Declaración de EQUIS ante el Comité de Viena de ONG sobre Drogas y la Comisión de Estupefacientes de la ONU

Equis Justicia para las Mujeres (Equis hereinto) is grateful to the Vienna NGO Committee and the Commission on Narcotic Drugs for the opportunity to participate with this statement in the special event of June 26th 2020, as part of the launch of the World Drug Report.

 

Equis is a feminist organization committed to the advancement of women’s rights, with a particular focus on women’s access to justice. Since 2014, our work includes research and advocacy on gender, drug policies and incarceration in Mexico and at the regional and international level.

 

In 2019, we widened our scope to include women who use drugs and are detained in prison facilities or in drug treatment centres.
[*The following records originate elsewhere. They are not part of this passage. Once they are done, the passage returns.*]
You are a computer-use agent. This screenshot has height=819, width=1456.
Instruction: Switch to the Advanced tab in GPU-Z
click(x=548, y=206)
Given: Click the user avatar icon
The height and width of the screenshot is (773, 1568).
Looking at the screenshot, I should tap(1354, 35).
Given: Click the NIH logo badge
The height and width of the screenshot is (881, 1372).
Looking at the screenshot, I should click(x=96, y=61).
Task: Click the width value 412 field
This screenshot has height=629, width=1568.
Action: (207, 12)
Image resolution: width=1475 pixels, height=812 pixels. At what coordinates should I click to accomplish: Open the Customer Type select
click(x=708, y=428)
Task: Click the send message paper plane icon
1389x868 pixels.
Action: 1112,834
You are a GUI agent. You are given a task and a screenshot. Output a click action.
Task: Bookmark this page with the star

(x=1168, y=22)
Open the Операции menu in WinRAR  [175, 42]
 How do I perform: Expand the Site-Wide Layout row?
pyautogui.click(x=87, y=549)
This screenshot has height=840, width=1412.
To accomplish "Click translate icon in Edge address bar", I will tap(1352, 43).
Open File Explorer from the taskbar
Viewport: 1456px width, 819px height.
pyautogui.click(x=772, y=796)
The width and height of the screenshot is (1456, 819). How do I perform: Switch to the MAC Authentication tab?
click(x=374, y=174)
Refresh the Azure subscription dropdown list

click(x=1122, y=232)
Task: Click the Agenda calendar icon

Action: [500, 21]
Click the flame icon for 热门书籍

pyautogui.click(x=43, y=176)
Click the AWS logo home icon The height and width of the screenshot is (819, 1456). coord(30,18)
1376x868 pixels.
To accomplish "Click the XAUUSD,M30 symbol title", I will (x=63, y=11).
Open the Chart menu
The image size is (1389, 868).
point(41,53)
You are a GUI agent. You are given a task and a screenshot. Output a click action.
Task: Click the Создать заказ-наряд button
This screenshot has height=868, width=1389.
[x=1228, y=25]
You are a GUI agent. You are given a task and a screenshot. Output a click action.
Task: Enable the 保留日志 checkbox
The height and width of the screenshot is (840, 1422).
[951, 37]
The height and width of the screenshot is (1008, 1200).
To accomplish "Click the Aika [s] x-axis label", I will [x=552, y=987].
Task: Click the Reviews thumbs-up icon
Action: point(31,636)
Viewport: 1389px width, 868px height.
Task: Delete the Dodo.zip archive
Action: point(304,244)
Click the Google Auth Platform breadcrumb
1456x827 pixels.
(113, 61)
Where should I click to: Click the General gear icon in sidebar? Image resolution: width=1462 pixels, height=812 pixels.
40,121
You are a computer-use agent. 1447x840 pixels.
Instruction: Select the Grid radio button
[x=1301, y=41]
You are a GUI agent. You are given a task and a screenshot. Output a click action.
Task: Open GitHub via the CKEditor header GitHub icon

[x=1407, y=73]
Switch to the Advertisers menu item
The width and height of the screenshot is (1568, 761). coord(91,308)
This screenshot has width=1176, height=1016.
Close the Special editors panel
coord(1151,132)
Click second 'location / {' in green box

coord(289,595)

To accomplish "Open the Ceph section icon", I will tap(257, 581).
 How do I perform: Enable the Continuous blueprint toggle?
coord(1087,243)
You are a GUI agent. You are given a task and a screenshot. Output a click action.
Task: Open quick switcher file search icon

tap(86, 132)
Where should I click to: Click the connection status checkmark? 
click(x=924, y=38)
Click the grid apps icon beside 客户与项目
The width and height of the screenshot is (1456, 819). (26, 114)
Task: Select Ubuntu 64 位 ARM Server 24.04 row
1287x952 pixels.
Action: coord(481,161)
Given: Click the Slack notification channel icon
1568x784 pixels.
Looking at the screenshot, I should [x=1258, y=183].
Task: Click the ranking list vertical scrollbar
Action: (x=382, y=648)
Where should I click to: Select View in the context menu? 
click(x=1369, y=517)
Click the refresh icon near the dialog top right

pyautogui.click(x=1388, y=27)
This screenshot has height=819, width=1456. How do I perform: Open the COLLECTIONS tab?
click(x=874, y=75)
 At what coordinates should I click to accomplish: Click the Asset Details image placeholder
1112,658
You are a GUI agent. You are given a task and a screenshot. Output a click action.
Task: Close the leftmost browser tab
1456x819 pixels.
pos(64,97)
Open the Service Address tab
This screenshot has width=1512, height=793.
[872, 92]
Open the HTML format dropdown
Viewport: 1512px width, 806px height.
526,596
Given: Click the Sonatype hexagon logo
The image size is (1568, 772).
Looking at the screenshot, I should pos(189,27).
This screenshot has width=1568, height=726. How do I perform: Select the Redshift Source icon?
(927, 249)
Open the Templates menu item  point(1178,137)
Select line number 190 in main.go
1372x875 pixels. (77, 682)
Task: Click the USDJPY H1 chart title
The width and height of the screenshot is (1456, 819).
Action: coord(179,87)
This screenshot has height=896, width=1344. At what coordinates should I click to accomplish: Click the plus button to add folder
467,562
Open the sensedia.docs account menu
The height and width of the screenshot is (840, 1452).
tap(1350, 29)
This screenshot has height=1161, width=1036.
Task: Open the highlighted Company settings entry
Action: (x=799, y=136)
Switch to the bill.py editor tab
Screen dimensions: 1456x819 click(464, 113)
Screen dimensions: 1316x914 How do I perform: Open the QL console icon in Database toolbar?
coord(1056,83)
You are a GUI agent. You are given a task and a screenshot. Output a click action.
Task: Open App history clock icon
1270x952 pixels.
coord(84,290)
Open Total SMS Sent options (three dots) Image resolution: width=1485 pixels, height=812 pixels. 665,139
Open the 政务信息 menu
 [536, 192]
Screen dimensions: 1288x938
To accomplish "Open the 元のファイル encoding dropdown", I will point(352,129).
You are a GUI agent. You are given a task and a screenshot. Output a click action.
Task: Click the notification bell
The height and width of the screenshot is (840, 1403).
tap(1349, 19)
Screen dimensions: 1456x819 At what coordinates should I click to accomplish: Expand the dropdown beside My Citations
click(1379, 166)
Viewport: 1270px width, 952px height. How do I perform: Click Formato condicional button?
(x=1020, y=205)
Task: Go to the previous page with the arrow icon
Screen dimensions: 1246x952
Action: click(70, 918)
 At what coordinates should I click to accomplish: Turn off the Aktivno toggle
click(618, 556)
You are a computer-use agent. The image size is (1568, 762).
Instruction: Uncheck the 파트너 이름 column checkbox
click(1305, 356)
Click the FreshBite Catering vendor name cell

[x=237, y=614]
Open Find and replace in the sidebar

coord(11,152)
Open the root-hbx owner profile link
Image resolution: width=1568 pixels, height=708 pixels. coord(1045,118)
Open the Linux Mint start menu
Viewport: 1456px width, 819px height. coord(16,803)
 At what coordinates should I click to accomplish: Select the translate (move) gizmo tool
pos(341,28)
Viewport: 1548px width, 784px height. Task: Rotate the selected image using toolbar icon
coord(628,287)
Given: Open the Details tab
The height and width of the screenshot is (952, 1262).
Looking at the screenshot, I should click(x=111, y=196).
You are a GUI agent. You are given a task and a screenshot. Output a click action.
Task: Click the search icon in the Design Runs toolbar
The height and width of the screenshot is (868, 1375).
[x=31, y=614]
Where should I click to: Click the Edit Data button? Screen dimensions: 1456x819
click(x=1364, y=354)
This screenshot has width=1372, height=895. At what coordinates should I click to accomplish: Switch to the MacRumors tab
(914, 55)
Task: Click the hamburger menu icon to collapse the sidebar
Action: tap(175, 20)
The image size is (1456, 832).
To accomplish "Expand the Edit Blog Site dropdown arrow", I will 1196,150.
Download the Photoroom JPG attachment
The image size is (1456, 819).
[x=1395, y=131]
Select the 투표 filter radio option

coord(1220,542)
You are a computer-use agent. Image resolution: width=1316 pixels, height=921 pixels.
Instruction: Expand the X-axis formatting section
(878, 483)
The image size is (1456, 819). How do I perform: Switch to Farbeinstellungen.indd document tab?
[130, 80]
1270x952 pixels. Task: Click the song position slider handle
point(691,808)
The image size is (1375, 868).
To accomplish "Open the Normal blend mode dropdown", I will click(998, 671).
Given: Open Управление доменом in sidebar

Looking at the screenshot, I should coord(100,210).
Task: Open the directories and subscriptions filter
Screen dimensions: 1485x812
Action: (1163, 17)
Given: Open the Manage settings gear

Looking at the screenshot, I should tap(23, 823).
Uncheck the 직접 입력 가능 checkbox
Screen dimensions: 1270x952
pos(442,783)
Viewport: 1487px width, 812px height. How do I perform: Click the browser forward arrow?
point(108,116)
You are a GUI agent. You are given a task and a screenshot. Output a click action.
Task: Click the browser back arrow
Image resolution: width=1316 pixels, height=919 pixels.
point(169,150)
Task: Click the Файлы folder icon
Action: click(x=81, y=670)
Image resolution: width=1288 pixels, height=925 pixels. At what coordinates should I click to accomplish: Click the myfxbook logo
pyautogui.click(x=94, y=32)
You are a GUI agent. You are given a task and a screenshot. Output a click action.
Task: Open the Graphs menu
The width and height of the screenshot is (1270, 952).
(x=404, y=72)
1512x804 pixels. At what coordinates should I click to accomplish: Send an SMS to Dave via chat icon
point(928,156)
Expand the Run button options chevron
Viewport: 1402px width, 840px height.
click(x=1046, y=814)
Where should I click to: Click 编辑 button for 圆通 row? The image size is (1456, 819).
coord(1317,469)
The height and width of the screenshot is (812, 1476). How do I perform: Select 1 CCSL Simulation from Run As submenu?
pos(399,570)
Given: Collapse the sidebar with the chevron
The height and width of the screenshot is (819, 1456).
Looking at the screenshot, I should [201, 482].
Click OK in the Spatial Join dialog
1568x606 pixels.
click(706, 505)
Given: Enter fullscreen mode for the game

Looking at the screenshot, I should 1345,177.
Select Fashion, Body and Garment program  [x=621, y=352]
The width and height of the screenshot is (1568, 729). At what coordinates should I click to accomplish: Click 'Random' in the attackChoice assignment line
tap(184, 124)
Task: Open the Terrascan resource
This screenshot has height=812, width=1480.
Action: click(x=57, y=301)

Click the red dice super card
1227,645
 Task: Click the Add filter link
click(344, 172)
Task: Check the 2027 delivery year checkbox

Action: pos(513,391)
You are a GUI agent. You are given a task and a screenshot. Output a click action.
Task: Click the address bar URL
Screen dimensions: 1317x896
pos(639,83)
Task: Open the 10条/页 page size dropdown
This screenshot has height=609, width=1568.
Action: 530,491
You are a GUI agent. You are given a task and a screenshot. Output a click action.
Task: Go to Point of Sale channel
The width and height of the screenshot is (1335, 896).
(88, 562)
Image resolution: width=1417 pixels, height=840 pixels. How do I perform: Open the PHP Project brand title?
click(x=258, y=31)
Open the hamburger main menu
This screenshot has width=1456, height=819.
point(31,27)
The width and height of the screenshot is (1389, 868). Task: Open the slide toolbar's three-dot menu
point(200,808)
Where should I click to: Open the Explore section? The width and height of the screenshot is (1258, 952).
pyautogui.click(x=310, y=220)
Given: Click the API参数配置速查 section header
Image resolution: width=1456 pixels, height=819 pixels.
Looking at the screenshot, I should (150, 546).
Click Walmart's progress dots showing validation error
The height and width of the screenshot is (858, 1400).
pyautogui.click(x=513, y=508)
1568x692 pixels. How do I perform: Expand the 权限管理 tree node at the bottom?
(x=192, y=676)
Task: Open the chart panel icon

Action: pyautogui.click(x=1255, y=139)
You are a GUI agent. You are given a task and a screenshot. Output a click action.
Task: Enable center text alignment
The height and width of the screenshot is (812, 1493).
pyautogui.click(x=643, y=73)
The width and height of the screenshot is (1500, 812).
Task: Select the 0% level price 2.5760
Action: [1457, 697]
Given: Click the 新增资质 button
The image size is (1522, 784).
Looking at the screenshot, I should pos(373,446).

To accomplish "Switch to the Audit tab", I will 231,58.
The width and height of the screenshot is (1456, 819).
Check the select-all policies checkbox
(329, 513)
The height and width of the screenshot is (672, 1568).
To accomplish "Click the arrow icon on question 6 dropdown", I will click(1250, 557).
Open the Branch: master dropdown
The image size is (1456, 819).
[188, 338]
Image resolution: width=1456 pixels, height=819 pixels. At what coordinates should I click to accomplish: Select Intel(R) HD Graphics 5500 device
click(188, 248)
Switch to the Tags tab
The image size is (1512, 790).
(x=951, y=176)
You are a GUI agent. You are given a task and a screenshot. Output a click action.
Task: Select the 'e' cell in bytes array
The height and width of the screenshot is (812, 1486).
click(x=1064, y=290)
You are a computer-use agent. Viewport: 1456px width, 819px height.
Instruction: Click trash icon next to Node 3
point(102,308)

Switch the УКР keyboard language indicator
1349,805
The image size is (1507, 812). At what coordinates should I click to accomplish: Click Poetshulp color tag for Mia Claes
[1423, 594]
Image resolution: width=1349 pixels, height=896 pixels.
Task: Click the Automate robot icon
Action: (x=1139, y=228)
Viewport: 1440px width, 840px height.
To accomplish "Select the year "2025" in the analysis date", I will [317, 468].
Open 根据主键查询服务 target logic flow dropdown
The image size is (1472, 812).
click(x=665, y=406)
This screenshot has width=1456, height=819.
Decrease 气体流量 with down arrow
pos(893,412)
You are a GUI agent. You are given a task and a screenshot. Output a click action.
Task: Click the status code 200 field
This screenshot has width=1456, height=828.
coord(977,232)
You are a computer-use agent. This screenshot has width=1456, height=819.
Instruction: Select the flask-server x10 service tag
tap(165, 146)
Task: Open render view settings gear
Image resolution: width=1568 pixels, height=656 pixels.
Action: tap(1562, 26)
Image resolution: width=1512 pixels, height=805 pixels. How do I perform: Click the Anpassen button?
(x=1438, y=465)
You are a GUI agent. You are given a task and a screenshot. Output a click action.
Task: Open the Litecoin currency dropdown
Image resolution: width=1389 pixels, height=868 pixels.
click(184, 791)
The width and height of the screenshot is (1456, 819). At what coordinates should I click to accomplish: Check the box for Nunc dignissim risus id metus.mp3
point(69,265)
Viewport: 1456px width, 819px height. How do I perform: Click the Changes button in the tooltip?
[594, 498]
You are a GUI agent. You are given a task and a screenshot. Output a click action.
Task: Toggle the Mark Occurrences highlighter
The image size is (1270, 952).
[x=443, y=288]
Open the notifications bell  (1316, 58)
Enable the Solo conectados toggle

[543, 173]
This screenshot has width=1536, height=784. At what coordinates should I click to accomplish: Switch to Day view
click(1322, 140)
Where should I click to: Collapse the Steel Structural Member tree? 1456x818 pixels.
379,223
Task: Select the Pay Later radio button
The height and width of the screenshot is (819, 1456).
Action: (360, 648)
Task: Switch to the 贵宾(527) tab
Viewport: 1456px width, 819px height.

Between February and December we interviewed more than 40 women and girls and visited three prisons and nine drug treatment centres. Our findings, which will be presented later today through the launch of our policy brief (the executive summary will be available in English), span across two main topics: on one hand, women’s experiences with drugs, going from their first use to the development of dependent or problematic consumption; on the other hand, their current context of detention.

 

In the interviews, women and girls shared traumatic experiences of violence during childhood which turned into cyclical gender-based violence across their life. Multiple episodes of sexual abuse, family neglect and state institutions’ abandonment or violence were common in almost all their narratives.

 

This calls for an urgent need to reinforce actions aimed at preventing and eliminating all forms of violence against children, and against women and girls.

 

But in this brief intervention, we would like to draw your attention to the human rights severe violations we were informed of in the private drug treatment centres that we visited, such as:

  • Arbitrary detention
  • Compulsory drug treatment with indefinite term
  • Lack of evidence-based treatment
  • Physical, verbal, psychological and sexual violence
  • Constant humiliating and degrading treatments and punishments
  • Gender-based discrimination against women and girls
  • Dubious if not blatantly illegal status of the compulsory treatment centres

 

Compulsory drug treatment -and the severe human rights violations that are implicit and concurrent to it-, takes place in numerous countries and regions. Its consequences on the individuals and their families and communities are devastating. However, even in the context of the COVID-19 pandemics and the calls to reduce and prevent incarceration that have followed it, compulsory drug treatment centres are generally overlooked.

 

With this statement, we hope to draw the attention of the international community and reactivate the calls for the closure of compulsory drug detention and rehabilitation centres  contained in the United Nations’ Statement Compulsory drug detention and rehabilitation centres (2012) and to prompt member states to immediately release people arbitrarily  and illegally detained.